3. CST Studies of ALS

ALS primarily targets subsets of motor neurons (MNs) in the motor cortex, brainstem, and spinal cord [31]. While most ALS cases are sporadic, there are many cases driven by mutations in several genes, of which the first to be discovered was superoxide dismutase 1 (SOD1) [32]. Interestingly, different SOD1 mutations can have different effects on its enzymatic function and aggregation propensity, leading to mutation-specific disease changes [33]. This, and the fact that historically SOD1 was the first gene associated with ALS, led to the production of several thoroughly studied SOD1 mutant mouse lines [34,35].
The first application of CST in ND was with bacTRAP [36] in the loxSOD1G37R random integration mouse model of ALS [37], focusing on the MNs, astrocytes, and oligodendrocytes of spinal cords. Most of the study focused on the disease onset stage, marked at 8 months of a disease progression that reaches its terminal stage at 13.5 months. Transgene expression levels were measured and compared to the endogenous mouse SOD1 gene; mutant SOD1 was overexpressed 17-, 8-, and 21-fold in MNs, astrocytes, and oligodendrocytes, respectively. The authors then measured gene expression changes and found that MNs, the cells known to be most affected, had the highest number of DEGs at 260 (85% were increased), versus 108 for astrocytes, and 23 for oligodendrocytes.

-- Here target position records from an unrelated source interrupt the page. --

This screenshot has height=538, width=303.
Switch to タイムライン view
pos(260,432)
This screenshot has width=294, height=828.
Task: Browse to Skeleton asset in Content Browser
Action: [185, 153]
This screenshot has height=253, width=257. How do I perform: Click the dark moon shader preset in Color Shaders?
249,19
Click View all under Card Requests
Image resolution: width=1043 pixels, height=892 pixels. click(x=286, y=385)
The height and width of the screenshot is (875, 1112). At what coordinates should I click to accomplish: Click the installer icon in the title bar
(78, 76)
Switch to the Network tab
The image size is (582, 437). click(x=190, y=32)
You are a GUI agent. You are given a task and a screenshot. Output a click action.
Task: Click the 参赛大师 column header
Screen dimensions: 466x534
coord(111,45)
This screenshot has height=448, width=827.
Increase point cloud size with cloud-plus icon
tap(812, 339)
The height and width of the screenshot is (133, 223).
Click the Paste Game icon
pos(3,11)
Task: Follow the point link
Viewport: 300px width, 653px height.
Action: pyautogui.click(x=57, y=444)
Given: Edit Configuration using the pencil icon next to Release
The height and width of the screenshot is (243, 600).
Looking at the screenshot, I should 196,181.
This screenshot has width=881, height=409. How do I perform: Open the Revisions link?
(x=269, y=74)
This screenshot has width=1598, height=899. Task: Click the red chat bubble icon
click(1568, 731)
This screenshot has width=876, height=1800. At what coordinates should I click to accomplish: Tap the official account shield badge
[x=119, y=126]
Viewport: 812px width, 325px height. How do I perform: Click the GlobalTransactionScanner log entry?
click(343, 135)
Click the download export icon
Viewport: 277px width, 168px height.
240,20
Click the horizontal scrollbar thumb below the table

Of the MN DEGs that were increased, 10% had pathway features related to synaptic structures and cell junctions [26]. Genes related to the unfolded protein response (UPR) were also upregulated, along with the diminished expression of genes associated with ribosome biogenesis. This shift in gene expression might represent the cells’ adaptive strategy to reduce protein synthesis, potentially serving as a defense mechanism to counteract the detrimental effects of SOD1G37R misfolding. Notably, the study did not find alterations in mitochondrial genes, in contrast to other studies discussed later in this review, where changes to ribosome and mitochondria biogenesis appear to be coupled. Nonetheless, it is noteworthy that there were 10 times more DEGs in MNs than in oligodendrocytes at this disease onset stage. According to the authors, the disparity in the number of DEGs, with MNs showing a high count and oligodendrocytes a considerably lower one, suggests that the disease begins in MNs and subsequently impacts oligodendrocytes as it progresses [26].
A more recent study of ALS employed bacTRAP to reveal differences between vulnerable and resistant MNs in layer 5b of the motor cortex [28] using SOD1G93A transgenic mice [29]. New bacTRAP lines were created with promoters that were specifically active in layer 5b, based on anatomical data. Interestingly, two of the new mouse lines, built into BAC transgenes of Colgalt2 and Gprin3, both expressed the bacTRAP protein in layer 5b of the motor cortex (M1). The bacTRAP-expressing neuronal populations had similar morphology and size, and both projected to the pons region of the brainstem, but Gprin3+ neurons also projected to the spinal cord. Importantly, with similar transgene expression levels in both cell types, by the time SOD1G93A transgenic mice reached 110 days of age, approximately 40% of the Gprin3+ neurons died. Meanwhile, there was no noticeable decline in the number of Colgalt2+ neurons. This striking difference could be attributed to their intrinsic gene expression patterns. Gprin3+ neurons, even at baseline, exhibited an elevated propensity for oxidative phosphorylation but were notably lacking in genes that safeguarded against oxidative damage, and the SOD1G93A transgene may have exaggerated this imbalance [28].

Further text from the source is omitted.